A 10-mintue exposure to 120 dB sound typically shifts your threshold of hearing
temporarily from 0 dB up to 28 dB. Studies have shown that, on average, 10 years
of exposure of 92 dB sound causes a permanent shift of up to 28 dB.
What intensities correspond to 28 dB and 92 dB
To understand the intensities that correspond to 28 dB and 92 dB, we need to first understand the decibel scale and how it relates to sound intensity.
The decibel (dB) scale is a logarithmic scale used to measure sound levels. It is based on a ratio between the sound pressure level and a reference level.
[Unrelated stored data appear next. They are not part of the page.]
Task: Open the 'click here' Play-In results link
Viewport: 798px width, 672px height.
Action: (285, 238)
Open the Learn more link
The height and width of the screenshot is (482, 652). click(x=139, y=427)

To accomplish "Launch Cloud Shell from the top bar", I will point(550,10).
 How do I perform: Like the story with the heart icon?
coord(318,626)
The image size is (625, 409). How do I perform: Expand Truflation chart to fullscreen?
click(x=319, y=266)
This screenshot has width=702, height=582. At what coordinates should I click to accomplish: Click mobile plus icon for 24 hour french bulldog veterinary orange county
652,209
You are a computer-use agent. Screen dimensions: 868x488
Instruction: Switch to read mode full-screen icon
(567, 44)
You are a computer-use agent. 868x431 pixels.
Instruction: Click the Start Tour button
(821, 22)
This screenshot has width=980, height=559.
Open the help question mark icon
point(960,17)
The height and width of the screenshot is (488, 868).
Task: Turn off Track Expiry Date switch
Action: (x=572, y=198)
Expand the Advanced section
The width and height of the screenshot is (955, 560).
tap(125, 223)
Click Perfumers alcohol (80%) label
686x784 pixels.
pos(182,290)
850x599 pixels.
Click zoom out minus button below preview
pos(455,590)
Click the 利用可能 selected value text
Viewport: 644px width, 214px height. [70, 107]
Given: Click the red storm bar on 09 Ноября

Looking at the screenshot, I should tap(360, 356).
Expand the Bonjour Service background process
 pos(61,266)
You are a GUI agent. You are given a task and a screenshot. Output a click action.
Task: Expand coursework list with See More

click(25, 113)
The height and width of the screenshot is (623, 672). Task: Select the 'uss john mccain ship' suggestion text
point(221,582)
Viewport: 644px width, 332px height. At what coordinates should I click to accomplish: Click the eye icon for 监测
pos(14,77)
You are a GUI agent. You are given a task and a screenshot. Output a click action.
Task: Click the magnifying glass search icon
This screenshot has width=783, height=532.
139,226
The reference level usually used is the threshold of hearing, which is around 0 dB.
Now, let's calculate the intensities corresponding to 28 dB and 92 dB.
To calculate the intensity corresponding to a certain sound level, we can use the formula:
I = I₀ * 10^(L/10)
Where:
- I is the sound intensity in watts per square meter (W/m²).
- I₀ is the reference intensity, which is typically set at 10^(-12) W/m².
- L is the sound level in decibels.
For 28 dB:
I = I₀ * 10^(28/10)
Substituting I₀ = 10^(-12) W/m²:
I = 10^(-12) * 10^(28/10)
Simplifying the equation:
I = 10^(16/10) W/m²
Calculating the value:
I ≈ 39.81 W/m²
So, the sound intensity corresponding to 28 dB is approximately 39.81 W/m².
For 92 dB:
I = I₀ * 10^(92/10)
Substituting I₀ = 10^(-12) W/m²:
I = 10^(-12) * 10^(92/10)
Simplifying the equation:
I = 10^(46/10) W/m²
Calculating the value:
I ≈ 2511.89 W/m²
Therefore, the sound intensity corresponding to 92 dB is approximately 2511.89 W/m².